### Stored data entries

⁂

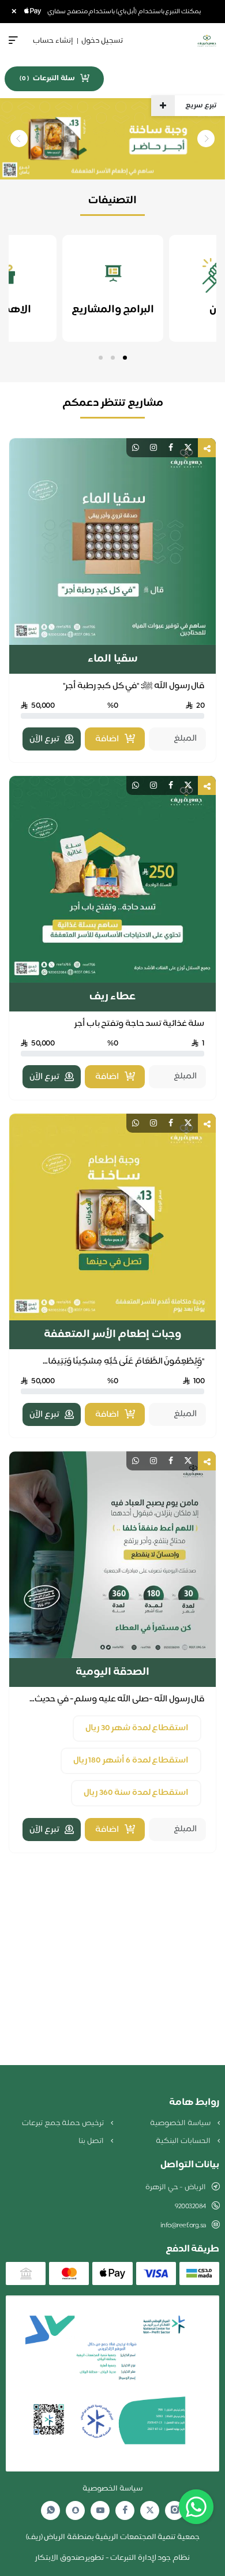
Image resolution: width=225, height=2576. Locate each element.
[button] (125, 358)
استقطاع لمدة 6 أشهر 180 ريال (131, 1760)
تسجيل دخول (102, 41)
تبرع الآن (44, 739)
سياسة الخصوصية (181, 2123)
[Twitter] (150, 2510)
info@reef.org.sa (183, 2225)
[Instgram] (175, 2510)
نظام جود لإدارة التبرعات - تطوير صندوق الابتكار (112, 2558)
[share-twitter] (188, 447)
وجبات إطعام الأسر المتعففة (112, 1334)
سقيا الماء (112, 659)
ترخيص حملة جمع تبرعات (63, 2123)
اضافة (107, 739)
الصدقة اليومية (113, 1672)
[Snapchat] (75, 2510)
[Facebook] (125, 2510)
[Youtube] (100, 2510)
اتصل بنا (91, 2141)
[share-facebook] (171, 447)
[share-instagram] (153, 447)
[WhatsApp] (51, 2510)
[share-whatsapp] (135, 447)
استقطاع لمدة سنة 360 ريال (136, 1793)
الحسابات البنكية (184, 2141)
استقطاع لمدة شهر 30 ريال (137, 1728)
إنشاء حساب (53, 41)
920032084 (190, 2206)
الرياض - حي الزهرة (175, 2187)
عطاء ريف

⁂

### ASSIGNMENT
Which lines above contain the word "استقطاع"? Copy each of them.

### EXERCISE SOLUTION
استقطاع لمدة 6 أشهر 180 ريال (131, 1760)
استقطاع لمدة سنة 360 ريال (136, 1793)
استقطاع لمدة شهر 30 ريال (137, 1728)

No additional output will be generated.